Transpilers perform these transformations for you, usually in a build workflow step similar to how you perform linting, minification, and other similar operations.

Shims/Polyfills

Not all new ES6 features need a transpiler. Polyfills (aka shims) are a pattern for defining equivalent behavior from a newer environment into an older environment, when possible. Syntax cannot be polyfilled, but APIs often can be.

For example, Object.is(..) is a new utility for checking strict equality of two values but without the nuanced exceptions that === has for NaN and -0 values. The polyfill for Object.is(..) is pretty easy:

if (!Object.is) {
    Object.is = function(v1, v2) {
        // test for `-0`
        if (v1 === 0 && v2 === 0) {
            return 1 / v1 === 1 / v2;
        }
        // test for `NaN`
        if (v1 !== v1) {
            return v2 !== v2;
        }
        // everything else
        return v1 === v2;
    };
}

Tip: Pay attention to the outer if statement guard wrapped around the polyfill. This is an important detail, which means the snippet only defines its fallback behavior for older environments where the API in question isn't already defined; it would be very rare that you'd want to overwrite an existing API.
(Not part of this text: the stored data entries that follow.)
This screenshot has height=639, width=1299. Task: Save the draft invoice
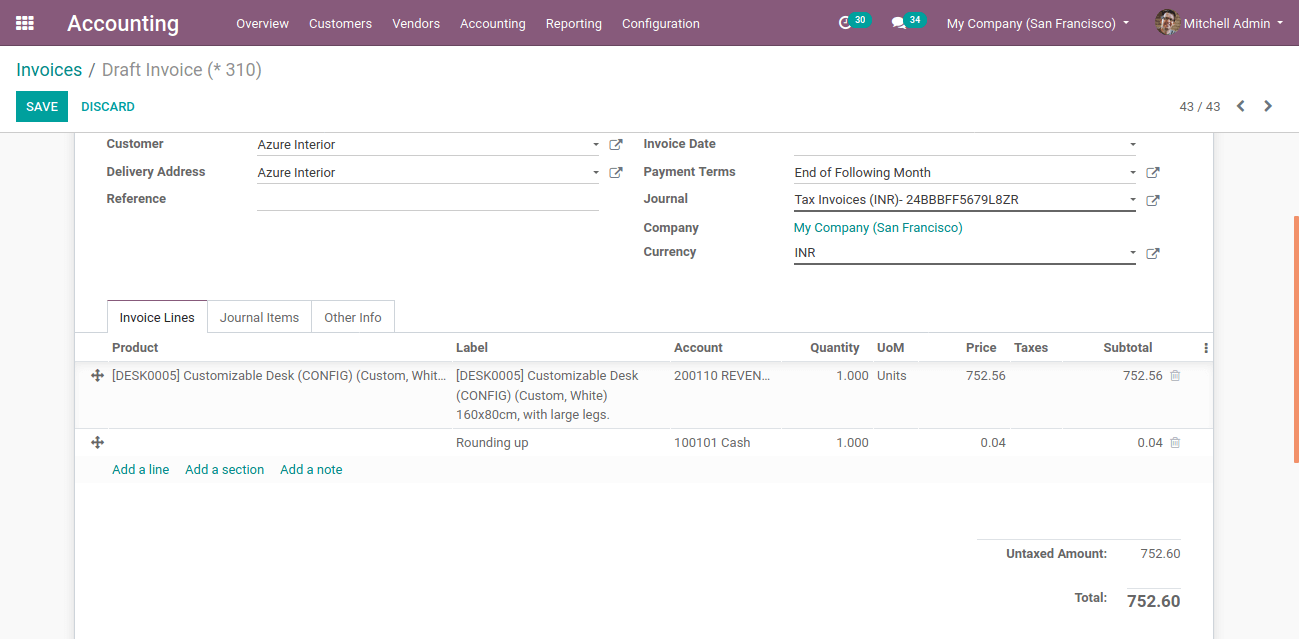click(x=41, y=107)
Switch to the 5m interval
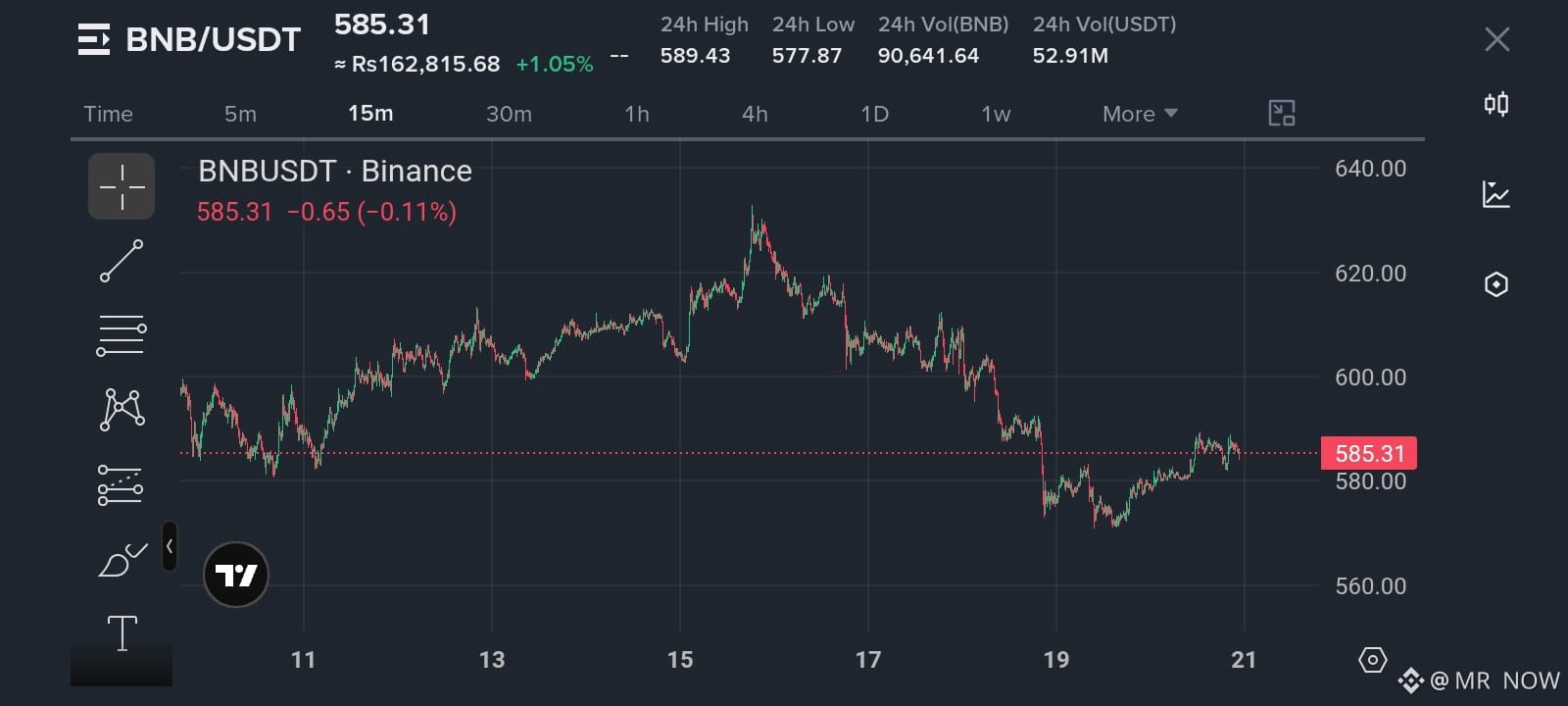Viewport: 1568px width, 706px height. [240, 114]
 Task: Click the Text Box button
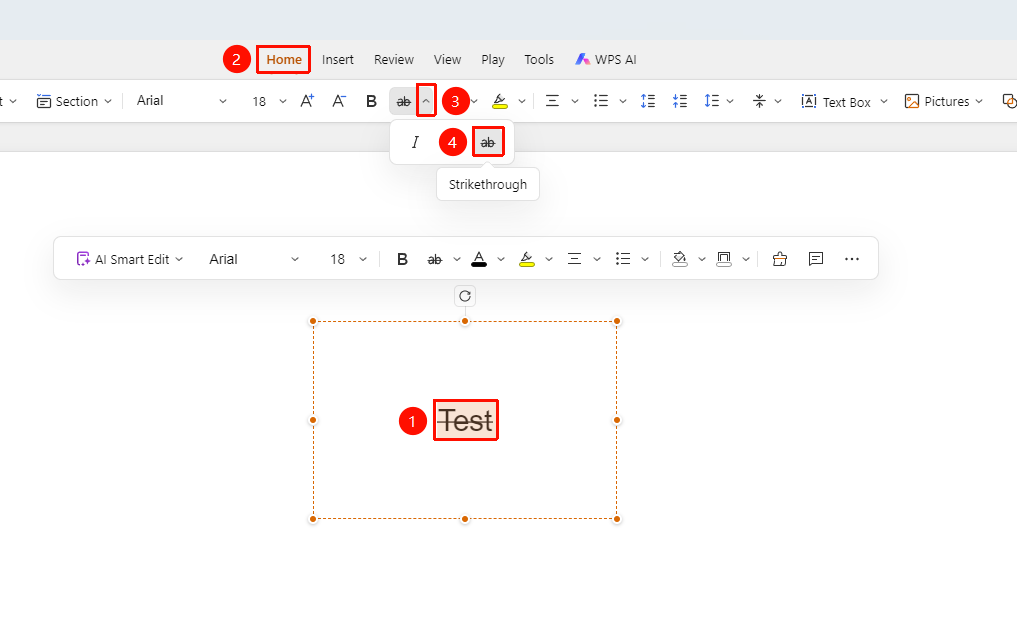(x=837, y=102)
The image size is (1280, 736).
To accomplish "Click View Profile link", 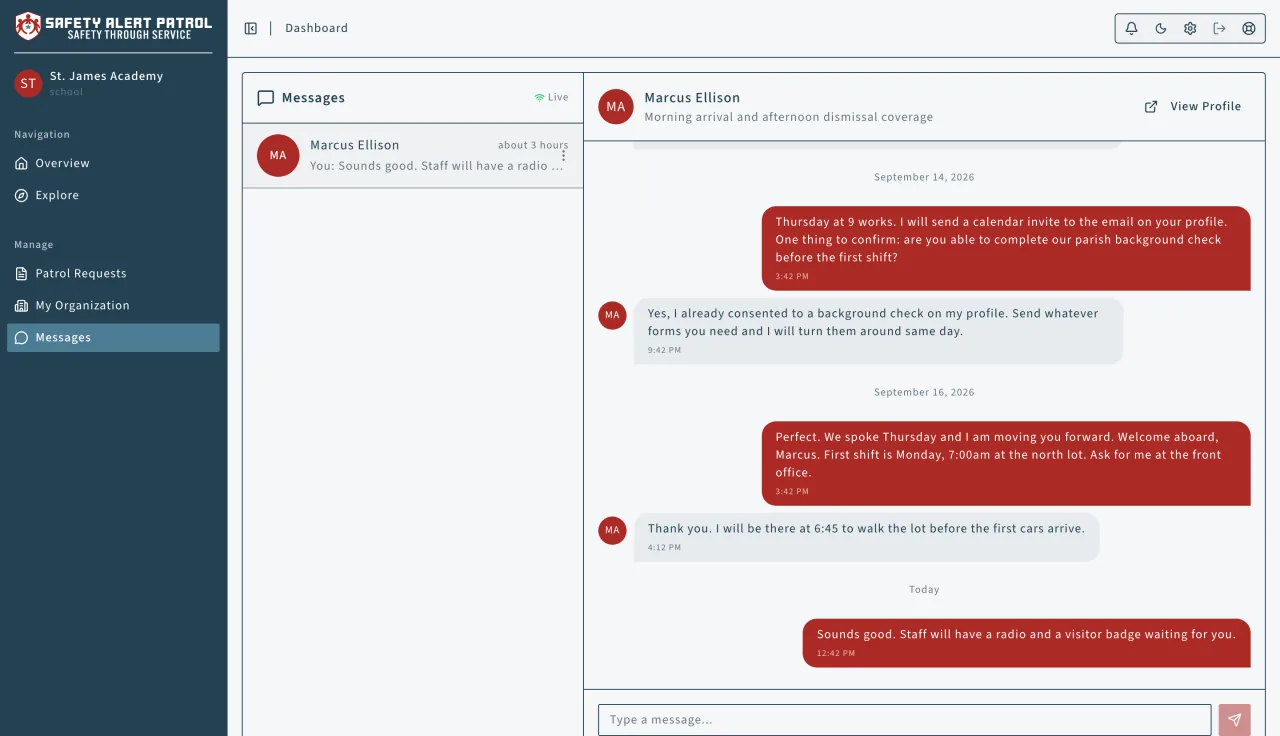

There's a great collection of ES6 shims called "ES6 Shim" (https://github.com/paulmillr/es6-shim/) that you should definitely adopt as a standard part of any new JS project!
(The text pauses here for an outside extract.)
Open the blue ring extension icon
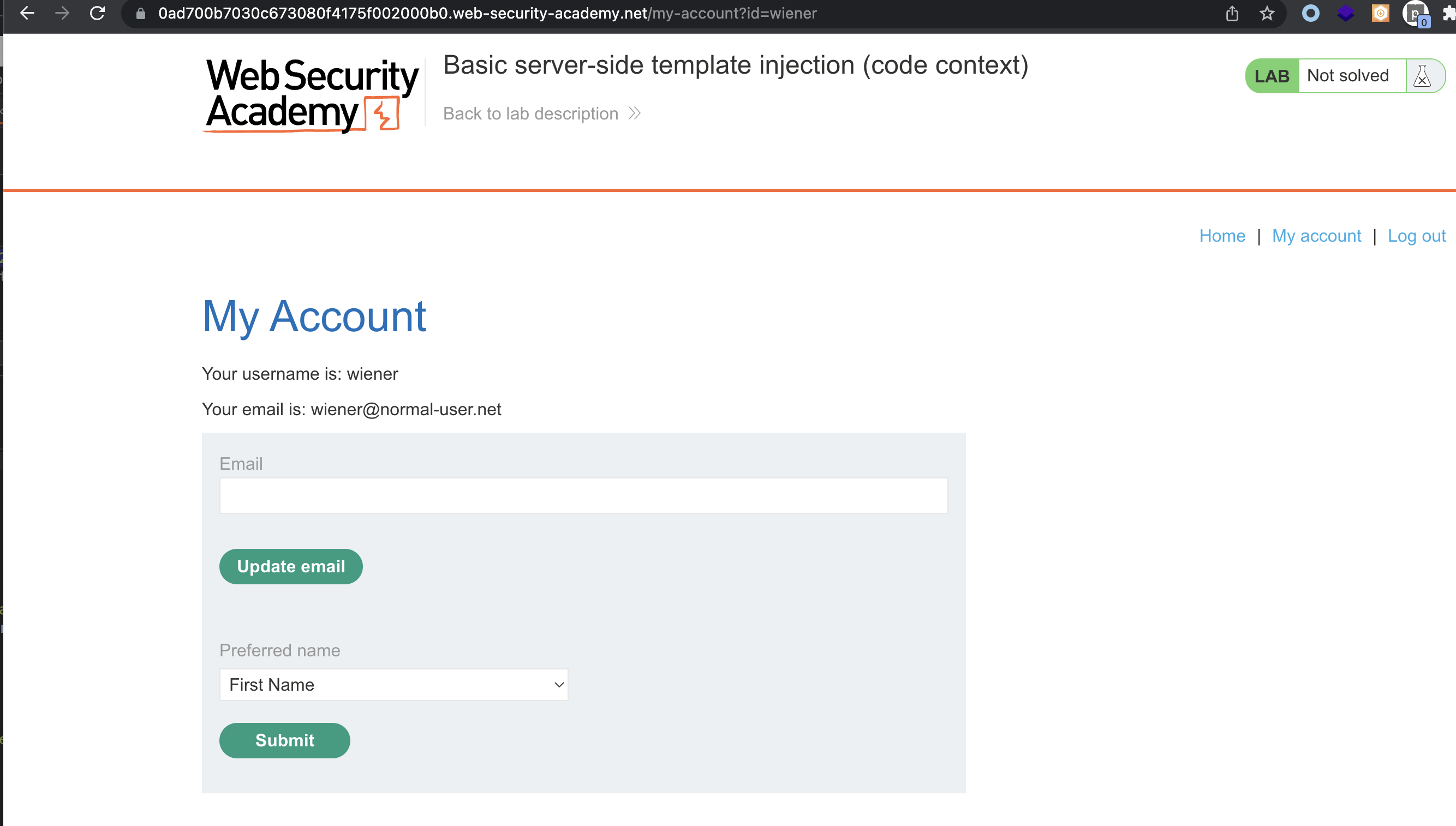Screen dimensions: 1456x826 (x=1310, y=13)
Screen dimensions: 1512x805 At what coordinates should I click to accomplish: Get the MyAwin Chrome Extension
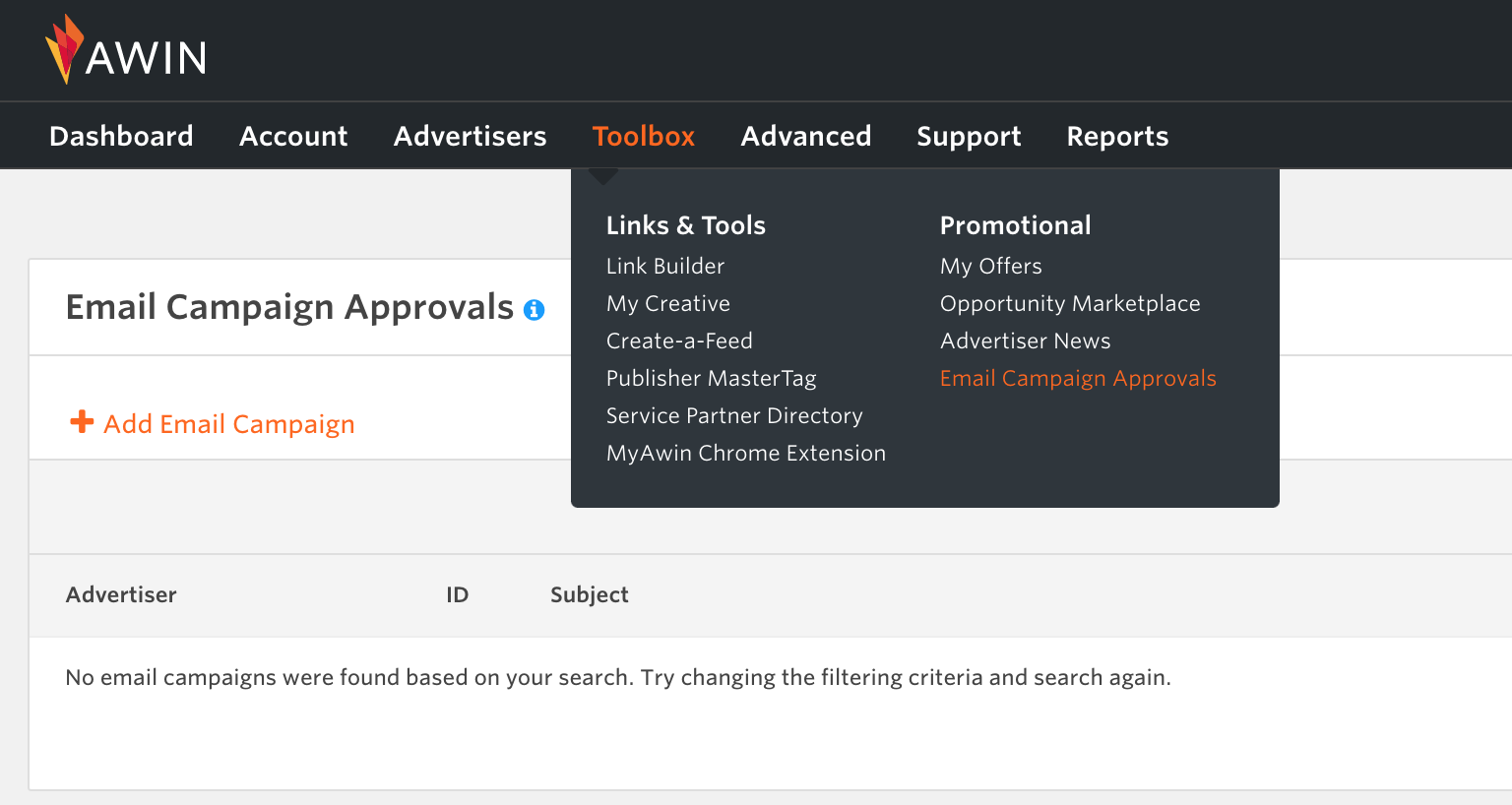click(x=745, y=453)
It is assumed that JS will continue to evolve constantly, with browsers rolling out support for features continually rather than in large chunks. So the best strategy for keeping updated as it evolves is to just introduce polyfill shims into your code base, and a transpiler step into your build workflow, right now and get used to that new reality.

If you decide to keep the status quo and just wait around for all browsers without a feature supported to go away before you start using the feature, you're always going to be way behind. You'll sadly be missing out on all the innovations designed to make writing JavaScript more effective, efficient, and robust.

Review

ES6 (some may try to call it ES2015) is just landing as of the time of this writing, and it has lots of new stuff you need to learn!
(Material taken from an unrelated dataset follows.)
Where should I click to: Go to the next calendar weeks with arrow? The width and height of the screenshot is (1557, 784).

But it's even more important to shift your mindset to align with the new way that JavaScript is going to evolve. It's not just waiting around for years for some official document to get a vote of approval, as many have done in the past.

Now, JavaScript features land in browsers as they become ready, and it's up to you whether you'll get on the train early or whether you'll be playing costly catch-up games years from now.

Whatever labels that future JavaScript adopts, it's going to move a lot quicker than it ever has before. Transpilers and shims/polyfills are important tools to keep you on the forefront of where the language is headed.

If there's any narrative important to understand about the new reality for JavaScript, it's that all JS developers are strongly implored to move from the trailing edge of the curve to the leading edge. And learning ES6 is where that all starts!